By Mick Barry TD
Lewis Carroll’s Through The Looking-Glass, published in 1871, featured the characters Tweedledum and Tweedledee. According to Wikipedia, The Tweedle brothers “agree to have a battle, but never have one… Rather, they complement each other’s words, which led John Tenniel to portray them as twins in his illustrations for the book.”
Fianna Fáil and Fine Gael are today the Tweedledum and Tweedledee of Irish politics. As if to prove the point they will swap around the two top jobs in Irish politics on Saturday, 17 December, and the policy of the Government will stay more or less exactly the same.
Protecting the wealthy
Formed in the Summer of 2020, the Fianna Fáil / Fine Gael / Green Party coalition has consistently and vigorously prioritised the interests of big business, the wealthy and big landlords over the interests of working people and the poor.
The corporate media has tended to praise them for their handling of the crisis that immediately confronted them after taking office — the Covid pandemic. But the reality is that thousands died unnecessarily as a result of the premature lifting of a lockdown in the summer of 2020 and again with the premature lifting of another before Christmas 2020. In both instances the Government bowed to pressure from business interests and recklessly gambled with the health of the population.
The Government has also been battered by a cost of living crisis greatly exacerbated by global factors. However, the Government has not been anywhere near sufficiently bold with cost of living countermeasures and has stood idly by while capitalist profiteering has gone on left, right and centre.
Abysmal record on housing
Nowhere has this Government’s failure (or its ties to monied interests) been seen more clearly than in relation to the housing crisis. It has failed to halt the relentless rise in rents, which are up 82% in a decade compared to an EU average of 18%.
A record 11,300 plus people including 3,000 plus children will spend this Christmas in emergency accommodation, some of them for the second, third or even fourth time.
Alarmingly, apartment commencements were down 29% in the three months to the end of October. Housing starts were down 23%. Varadkar and Coveney are pushing for tax breaks for developers as the way to deal with this. It is typical that this Government considers such a market-driven “solution” to tackle a problem caused by the failures of the self-same capitalist market.
The Government’s housing crisis has coincided with the arrival of more than 60,000 refugees from Ukraine and an uptick in arrivals from other countries seeking asylum.
The far right have tried to exploit this situation by trying to get the victims of Ireland’s housing crisis to point the finger at others, including the victims of Putin’s War. The racist role of the far right is there for all to see but it is Government inaction on housing that has clearly gifted them with this opportunity.
Bigger problems to come
Even though the Government under Micheal Martin was battered by the Covid and cost of living crises, it had the relative advantage of facing them with a booming economy, rising tax receipts and cheap international credit. That will not be the case in 2023 as international capitalism plunges into a recession from which Ireland will be far from immune.

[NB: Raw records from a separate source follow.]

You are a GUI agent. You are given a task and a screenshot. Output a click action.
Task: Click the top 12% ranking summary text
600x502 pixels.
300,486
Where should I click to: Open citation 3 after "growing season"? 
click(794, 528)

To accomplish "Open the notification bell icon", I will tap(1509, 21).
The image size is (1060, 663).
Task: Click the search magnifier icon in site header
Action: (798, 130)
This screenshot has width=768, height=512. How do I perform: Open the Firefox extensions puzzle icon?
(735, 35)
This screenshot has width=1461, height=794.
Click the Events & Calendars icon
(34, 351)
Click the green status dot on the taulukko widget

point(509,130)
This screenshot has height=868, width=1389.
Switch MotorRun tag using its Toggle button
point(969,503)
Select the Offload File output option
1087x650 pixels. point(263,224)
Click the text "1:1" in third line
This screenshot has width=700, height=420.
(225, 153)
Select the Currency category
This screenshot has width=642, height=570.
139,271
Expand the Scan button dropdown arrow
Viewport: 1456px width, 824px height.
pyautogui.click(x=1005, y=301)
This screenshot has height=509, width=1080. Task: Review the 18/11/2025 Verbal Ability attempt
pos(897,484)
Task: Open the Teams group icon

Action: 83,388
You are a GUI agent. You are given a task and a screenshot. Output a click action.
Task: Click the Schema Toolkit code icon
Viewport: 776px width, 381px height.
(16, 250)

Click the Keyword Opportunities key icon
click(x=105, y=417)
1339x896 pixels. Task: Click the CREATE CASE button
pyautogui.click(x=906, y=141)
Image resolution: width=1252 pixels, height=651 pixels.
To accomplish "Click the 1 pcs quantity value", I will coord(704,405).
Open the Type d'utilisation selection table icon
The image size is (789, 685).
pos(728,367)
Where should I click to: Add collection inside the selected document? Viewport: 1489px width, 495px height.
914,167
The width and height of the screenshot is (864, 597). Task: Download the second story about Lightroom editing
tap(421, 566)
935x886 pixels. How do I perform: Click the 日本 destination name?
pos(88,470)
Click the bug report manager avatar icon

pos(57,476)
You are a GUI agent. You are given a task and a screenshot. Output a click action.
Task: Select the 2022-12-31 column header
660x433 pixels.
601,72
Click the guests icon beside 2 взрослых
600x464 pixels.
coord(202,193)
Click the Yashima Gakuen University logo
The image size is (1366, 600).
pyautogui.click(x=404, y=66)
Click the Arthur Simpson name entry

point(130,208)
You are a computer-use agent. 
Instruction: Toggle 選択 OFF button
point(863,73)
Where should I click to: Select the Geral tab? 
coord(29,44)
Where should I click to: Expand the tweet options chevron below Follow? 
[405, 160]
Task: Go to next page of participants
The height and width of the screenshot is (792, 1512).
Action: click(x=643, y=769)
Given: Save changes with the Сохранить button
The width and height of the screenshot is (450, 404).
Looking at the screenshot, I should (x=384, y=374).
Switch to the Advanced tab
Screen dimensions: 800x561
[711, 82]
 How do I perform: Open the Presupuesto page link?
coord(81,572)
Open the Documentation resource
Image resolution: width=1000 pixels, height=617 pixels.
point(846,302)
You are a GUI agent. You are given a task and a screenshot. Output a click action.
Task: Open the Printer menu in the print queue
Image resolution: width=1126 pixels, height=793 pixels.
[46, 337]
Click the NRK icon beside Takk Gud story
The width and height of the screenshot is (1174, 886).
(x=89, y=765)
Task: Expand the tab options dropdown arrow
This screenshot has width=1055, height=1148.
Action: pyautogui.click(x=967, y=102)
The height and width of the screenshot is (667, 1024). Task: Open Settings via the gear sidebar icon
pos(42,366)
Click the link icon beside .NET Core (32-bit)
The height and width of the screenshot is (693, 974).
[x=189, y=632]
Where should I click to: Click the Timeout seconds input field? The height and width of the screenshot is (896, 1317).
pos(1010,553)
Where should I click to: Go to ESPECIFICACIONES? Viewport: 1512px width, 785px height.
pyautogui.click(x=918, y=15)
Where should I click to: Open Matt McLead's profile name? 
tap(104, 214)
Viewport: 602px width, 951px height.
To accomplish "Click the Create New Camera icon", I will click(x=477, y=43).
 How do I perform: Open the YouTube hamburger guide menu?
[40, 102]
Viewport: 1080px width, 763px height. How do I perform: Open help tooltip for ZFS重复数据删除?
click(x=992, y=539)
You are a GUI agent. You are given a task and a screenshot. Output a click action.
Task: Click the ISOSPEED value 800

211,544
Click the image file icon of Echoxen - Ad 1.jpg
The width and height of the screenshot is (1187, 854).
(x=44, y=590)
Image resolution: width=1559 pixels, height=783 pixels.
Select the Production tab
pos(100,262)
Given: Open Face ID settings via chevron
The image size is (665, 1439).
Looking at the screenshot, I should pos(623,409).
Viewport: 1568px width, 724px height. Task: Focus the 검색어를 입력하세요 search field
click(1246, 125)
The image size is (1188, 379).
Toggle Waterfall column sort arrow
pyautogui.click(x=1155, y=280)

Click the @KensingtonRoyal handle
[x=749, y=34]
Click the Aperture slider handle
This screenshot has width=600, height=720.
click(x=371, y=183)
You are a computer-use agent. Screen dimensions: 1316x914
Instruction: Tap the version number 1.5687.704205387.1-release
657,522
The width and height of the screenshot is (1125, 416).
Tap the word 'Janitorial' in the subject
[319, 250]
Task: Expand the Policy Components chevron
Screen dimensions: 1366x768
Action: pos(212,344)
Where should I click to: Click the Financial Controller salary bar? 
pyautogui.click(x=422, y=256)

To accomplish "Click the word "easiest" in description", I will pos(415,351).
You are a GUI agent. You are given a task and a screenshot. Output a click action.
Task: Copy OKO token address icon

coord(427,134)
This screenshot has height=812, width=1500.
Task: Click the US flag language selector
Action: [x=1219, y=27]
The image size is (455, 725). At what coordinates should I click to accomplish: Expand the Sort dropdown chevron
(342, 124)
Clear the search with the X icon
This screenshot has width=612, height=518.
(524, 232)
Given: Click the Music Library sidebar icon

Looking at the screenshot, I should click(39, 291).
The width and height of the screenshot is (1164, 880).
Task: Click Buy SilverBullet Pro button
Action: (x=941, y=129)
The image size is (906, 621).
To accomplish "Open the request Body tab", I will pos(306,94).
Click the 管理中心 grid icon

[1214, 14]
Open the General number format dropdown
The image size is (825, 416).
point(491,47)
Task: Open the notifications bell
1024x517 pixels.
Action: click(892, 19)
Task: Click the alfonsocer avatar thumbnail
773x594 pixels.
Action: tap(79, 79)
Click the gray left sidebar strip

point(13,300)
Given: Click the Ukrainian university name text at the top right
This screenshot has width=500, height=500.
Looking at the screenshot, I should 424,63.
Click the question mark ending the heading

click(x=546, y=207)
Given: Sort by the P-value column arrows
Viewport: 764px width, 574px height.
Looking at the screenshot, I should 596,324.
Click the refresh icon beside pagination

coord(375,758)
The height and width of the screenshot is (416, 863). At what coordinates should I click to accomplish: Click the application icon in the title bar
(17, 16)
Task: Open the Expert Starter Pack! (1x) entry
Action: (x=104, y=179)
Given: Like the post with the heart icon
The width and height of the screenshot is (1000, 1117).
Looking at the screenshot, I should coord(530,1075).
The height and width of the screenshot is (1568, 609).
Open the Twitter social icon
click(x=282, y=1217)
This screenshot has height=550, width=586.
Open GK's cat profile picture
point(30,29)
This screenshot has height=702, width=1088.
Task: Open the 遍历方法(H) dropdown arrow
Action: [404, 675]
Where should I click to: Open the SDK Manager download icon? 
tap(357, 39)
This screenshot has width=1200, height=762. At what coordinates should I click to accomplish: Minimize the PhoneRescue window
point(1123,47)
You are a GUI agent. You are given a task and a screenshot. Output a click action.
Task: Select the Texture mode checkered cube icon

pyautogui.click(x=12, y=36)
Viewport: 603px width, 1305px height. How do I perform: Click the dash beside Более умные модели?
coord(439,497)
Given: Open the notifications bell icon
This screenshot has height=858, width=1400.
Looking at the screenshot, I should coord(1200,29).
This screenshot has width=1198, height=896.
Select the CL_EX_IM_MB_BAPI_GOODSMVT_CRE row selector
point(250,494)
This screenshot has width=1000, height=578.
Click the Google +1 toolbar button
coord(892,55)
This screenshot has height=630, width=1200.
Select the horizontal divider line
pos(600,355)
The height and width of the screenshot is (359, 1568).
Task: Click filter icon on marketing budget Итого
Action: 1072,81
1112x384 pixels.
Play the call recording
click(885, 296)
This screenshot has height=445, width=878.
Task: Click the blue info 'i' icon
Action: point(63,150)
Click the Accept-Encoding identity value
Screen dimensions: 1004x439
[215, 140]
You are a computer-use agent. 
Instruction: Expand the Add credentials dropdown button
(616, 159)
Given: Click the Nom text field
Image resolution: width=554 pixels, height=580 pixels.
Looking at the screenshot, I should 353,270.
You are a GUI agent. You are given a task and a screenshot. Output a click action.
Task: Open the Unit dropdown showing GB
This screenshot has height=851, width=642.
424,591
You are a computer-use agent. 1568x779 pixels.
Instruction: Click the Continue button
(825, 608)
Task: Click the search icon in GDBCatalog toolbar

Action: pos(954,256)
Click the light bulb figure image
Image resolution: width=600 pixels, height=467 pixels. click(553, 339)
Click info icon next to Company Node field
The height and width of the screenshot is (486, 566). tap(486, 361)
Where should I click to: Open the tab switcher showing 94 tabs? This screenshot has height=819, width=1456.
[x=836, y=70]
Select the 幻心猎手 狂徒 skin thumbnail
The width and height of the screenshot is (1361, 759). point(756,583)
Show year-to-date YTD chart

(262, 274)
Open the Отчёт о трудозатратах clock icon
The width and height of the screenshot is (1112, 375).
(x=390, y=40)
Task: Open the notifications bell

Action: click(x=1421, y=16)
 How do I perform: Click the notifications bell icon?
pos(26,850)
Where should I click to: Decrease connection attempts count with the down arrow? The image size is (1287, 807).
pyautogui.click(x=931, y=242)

Already, a glimpse of the problems ahead can be seen in the tech sector, with Varadkar speaking of job losses in the pipeline of thousands rather than hundreds.
Commentary about the Government now reaching “the half-way stage” belies the fact that this Dáil is closer now to the 60% mark. A General Election must take place by March 2025 and Local and European elections are due in May 2024. The Government may decide to hang together rather than hang separately and try to keep going to the bitter end.
Alternatively, jockeying for position between Fianna Fáil and Fine Gael could cause instability as could jockeying for position within Fianna Fáil after Martin’s step down from the Taoiseach’s position and as the General Election draws nearer.
Irrespective of whether harmony is disrupted in the Tweedledum / Tweedledee camp, it is a sure thing that the pair of them will be casting a nervous eye on a discontented public as the New Year rolls around. Their capitalist system faces major crises both here in Ireland and globally, the necessity of building a socialist alternative to the parties who dutifully serve this order has never been greater.